**WHAT THE TASK ASKS**
For the records that follow, please set down exactly the lines between the one holding "Express-Bewerbung (133, 2291)" and the one holding "Brake Shoes (585, 2238)", inclusive, and only those.

---

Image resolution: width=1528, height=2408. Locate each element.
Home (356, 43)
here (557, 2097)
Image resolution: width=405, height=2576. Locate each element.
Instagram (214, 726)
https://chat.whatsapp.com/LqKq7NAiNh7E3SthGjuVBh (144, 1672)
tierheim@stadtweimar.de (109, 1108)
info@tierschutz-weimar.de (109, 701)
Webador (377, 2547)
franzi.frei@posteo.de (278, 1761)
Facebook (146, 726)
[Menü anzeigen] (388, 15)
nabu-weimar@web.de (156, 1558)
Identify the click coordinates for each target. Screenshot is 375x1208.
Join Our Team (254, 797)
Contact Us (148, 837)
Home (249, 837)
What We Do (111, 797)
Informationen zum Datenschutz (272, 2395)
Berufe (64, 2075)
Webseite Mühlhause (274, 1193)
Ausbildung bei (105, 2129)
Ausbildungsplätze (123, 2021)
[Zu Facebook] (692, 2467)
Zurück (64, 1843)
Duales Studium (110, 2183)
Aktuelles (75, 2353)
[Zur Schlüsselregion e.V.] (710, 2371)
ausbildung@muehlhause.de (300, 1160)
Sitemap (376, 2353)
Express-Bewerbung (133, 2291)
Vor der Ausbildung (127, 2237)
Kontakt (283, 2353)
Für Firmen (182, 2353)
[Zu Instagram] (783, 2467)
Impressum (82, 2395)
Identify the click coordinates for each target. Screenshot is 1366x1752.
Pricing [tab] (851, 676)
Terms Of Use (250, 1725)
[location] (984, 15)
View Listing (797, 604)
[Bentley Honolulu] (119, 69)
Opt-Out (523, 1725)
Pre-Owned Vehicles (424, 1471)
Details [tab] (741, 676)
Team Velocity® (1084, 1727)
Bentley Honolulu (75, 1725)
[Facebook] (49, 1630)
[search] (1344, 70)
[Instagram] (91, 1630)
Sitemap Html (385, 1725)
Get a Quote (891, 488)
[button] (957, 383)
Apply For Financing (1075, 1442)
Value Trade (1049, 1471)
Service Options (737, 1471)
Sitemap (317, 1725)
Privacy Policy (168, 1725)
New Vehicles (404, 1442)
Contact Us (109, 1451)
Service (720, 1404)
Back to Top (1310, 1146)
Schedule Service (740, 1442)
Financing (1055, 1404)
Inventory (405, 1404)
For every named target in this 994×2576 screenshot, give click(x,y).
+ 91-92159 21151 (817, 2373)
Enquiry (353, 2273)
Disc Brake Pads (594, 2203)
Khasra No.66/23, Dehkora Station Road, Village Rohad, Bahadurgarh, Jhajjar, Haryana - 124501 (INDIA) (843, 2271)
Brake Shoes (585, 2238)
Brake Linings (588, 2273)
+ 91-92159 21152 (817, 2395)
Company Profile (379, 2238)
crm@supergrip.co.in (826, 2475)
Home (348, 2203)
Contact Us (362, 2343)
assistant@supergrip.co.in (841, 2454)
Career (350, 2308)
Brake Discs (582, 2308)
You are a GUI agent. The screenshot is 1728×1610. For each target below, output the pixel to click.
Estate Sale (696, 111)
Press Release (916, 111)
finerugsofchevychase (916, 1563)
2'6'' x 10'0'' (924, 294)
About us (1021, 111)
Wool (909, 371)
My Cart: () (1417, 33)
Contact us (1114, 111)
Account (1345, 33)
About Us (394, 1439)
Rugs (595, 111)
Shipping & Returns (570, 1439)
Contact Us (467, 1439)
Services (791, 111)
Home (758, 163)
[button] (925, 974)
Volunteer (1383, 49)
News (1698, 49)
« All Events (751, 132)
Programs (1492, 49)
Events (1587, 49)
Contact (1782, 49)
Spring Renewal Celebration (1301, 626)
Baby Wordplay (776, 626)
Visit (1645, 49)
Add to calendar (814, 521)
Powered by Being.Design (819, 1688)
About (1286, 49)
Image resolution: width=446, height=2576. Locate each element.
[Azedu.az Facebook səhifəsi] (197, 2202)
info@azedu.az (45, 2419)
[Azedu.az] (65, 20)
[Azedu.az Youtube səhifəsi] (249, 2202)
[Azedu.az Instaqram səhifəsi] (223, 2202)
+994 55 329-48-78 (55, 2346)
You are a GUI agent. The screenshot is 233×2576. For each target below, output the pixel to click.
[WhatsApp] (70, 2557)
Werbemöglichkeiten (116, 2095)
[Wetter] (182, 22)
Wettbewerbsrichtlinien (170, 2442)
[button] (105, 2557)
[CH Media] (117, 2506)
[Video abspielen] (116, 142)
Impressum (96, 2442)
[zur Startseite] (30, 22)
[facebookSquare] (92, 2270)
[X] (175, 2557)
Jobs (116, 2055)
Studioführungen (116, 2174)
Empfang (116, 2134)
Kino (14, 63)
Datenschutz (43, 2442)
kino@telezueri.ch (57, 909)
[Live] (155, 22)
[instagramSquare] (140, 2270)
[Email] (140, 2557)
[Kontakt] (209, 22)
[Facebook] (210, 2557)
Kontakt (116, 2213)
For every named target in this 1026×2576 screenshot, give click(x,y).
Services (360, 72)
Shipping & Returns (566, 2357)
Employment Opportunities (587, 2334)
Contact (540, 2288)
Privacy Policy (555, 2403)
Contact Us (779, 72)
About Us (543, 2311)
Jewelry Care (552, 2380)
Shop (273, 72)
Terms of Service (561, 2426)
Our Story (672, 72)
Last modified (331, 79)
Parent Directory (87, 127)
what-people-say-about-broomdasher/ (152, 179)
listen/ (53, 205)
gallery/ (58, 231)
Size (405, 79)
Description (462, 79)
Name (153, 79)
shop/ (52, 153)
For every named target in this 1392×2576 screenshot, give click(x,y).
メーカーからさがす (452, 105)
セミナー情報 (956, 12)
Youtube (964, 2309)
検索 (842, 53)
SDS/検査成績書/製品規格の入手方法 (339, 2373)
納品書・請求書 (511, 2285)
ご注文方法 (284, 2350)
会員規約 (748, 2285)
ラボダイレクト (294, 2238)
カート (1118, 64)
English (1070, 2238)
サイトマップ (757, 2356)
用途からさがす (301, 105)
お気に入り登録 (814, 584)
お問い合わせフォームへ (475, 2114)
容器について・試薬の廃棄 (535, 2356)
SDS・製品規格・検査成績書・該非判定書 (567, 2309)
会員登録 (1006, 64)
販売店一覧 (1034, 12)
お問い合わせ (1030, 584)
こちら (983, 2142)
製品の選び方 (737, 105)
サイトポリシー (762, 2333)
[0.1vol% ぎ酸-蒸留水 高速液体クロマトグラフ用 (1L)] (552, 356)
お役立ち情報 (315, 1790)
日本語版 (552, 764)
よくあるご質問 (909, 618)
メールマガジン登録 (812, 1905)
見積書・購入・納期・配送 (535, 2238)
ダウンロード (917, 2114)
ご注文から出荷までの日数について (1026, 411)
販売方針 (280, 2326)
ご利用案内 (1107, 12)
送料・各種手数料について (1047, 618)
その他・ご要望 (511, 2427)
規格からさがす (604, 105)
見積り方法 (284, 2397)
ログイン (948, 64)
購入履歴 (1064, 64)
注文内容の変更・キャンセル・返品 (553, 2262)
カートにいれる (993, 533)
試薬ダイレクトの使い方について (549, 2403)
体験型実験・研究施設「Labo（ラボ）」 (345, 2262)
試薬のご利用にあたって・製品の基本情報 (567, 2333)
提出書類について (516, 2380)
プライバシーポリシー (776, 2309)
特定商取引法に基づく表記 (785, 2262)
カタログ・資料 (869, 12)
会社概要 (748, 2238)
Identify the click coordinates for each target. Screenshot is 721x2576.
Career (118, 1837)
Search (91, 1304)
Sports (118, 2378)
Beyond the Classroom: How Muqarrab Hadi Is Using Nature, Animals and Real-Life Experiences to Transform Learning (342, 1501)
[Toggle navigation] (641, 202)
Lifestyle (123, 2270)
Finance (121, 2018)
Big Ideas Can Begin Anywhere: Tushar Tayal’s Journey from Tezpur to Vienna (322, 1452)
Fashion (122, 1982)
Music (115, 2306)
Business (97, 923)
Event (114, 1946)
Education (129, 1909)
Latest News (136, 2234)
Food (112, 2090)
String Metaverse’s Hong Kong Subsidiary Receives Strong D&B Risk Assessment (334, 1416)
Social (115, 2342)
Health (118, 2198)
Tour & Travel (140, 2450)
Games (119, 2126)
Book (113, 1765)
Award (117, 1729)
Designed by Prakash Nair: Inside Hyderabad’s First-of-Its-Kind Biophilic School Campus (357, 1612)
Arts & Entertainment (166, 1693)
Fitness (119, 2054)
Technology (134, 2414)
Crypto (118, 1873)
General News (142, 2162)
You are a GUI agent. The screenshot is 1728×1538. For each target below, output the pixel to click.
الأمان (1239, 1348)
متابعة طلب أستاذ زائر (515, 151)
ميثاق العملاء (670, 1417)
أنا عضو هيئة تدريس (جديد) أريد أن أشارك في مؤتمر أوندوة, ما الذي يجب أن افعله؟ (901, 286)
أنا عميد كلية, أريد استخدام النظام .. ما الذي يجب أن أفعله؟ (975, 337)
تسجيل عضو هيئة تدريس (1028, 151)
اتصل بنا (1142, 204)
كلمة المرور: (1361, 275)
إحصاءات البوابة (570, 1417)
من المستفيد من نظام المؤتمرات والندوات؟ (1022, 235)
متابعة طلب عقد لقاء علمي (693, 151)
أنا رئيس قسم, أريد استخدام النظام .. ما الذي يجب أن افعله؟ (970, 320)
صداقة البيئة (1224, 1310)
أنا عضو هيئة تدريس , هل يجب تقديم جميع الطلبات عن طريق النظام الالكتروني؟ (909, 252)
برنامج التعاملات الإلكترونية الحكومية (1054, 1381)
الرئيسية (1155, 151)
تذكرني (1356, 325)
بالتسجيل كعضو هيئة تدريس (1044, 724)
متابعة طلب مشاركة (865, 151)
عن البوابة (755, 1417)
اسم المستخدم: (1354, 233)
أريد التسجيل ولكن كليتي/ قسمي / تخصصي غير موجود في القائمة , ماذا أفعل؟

---

**REPLY**
Express-Bewerbung (133, 2291)
Vor der Ausbildung (127, 2237)
Kontakt (283, 2353)
Für Firmen (182, 2353)
[Zu Instagram] (783, 2467)
Impressum (82, 2395)
Identify the click coordinates for each target. Screenshot is 1366x1752.
Pricing [tab] (851, 676)
Terms Of Use (250, 1725)
[location] (984, 15)
View Listing (797, 604)
[Bentley Honolulu] (119, 69)
Opt-Out (523, 1725)
Pre-Owned Vehicles (424, 1471)
Details [tab] (741, 676)
Team Velocity® (1084, 1727)
Bentley Honolulu (75, 1725)
[Facebook] (49, 1630)
[search] (1344, 70)
[Instagram] (91, 1630)
Sitemap Html (385, 1725)
Get a Quote (891, 488)
[button] (957, 383)
Apply For Financing (1075, 1442)
Value Trade (1049, 1471)
Service Options (737, 1471)
Sitemap (317, 1725)
Privacy Policy (168, 1725)
New Vehicles (404, 1442)
Contact Us (109, 1451)
Service (720, 1404)
Back to Top (1310, 1146)
Schedule Service (740, 1442)
Financing (1055, 1404)
Inventory (405, 1404)
For every named target in this 994×2576 screenshot, give click(x,y).
+ 91-92159 21151 (817, 2373)
Enquiry (353, 2273)
Disc Brake Pads (594, 2203)
Khasra No.66/23, Dehkora Station Road, Village Rohad, Bahadurgarh, Jhajjar, Haryana - 124501 (INDIA) (843, 2271)
Brake Shoes (585, 2238)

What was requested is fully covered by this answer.